Entries taken from a collection
○ ○ ○ ○ ○ ○ ○
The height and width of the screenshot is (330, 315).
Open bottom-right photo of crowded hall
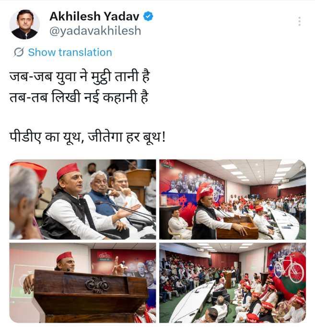tap(233, 282)
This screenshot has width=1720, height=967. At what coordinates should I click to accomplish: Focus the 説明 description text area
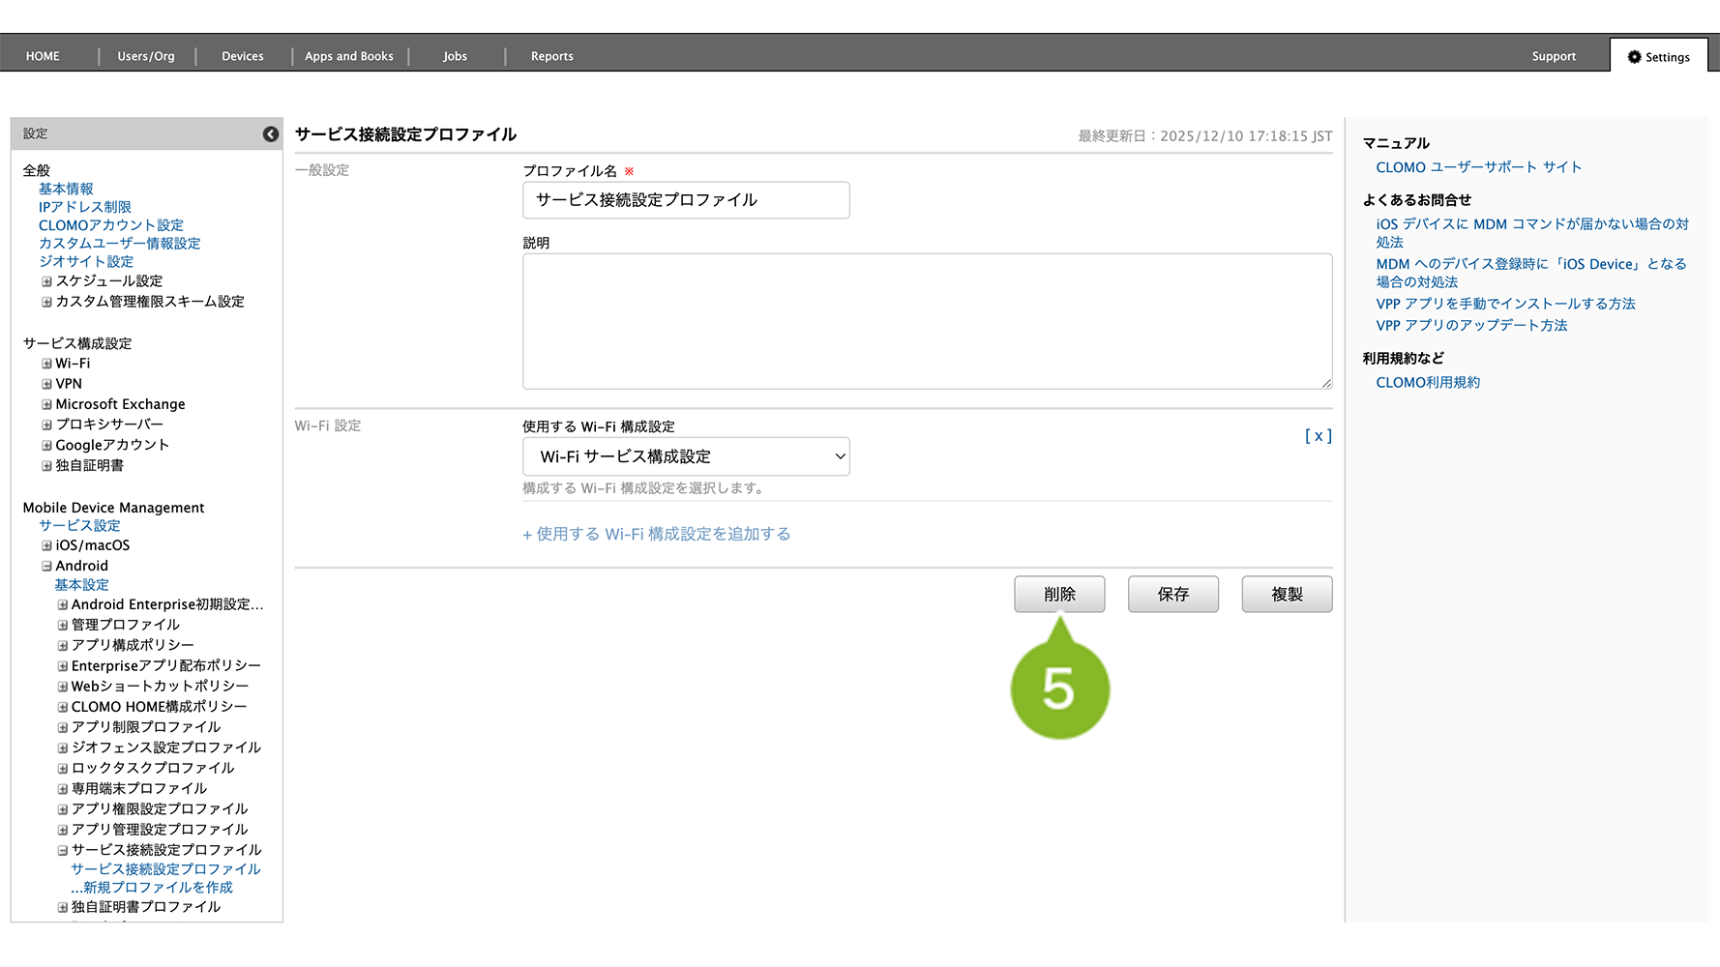pyautogui.click(x=927, y=321)
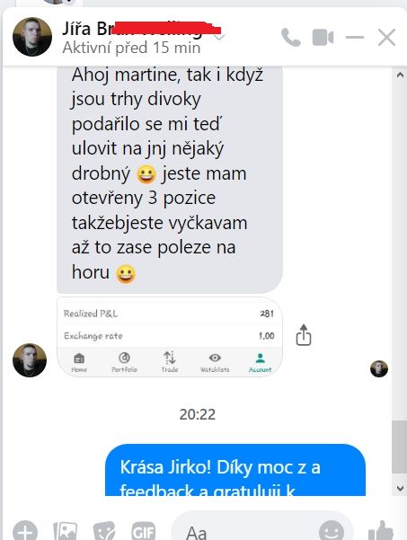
○ ○ ○ ○ ○ ○ ○
» Prompt: Reproduce exactly the part of the records above that begins at the line holding "Open bottom-right photo of crowded hall" and ends at the final line, both included, leaving out the pictures.

» Solution:
Open bottom-right photo of crowded hall
tap(233, 282)
This screenshot has width=1720, height=967. At what coordinates should I click to accomplish: Focus the 説明 description text area
pyautogui.click(x=927, y=321)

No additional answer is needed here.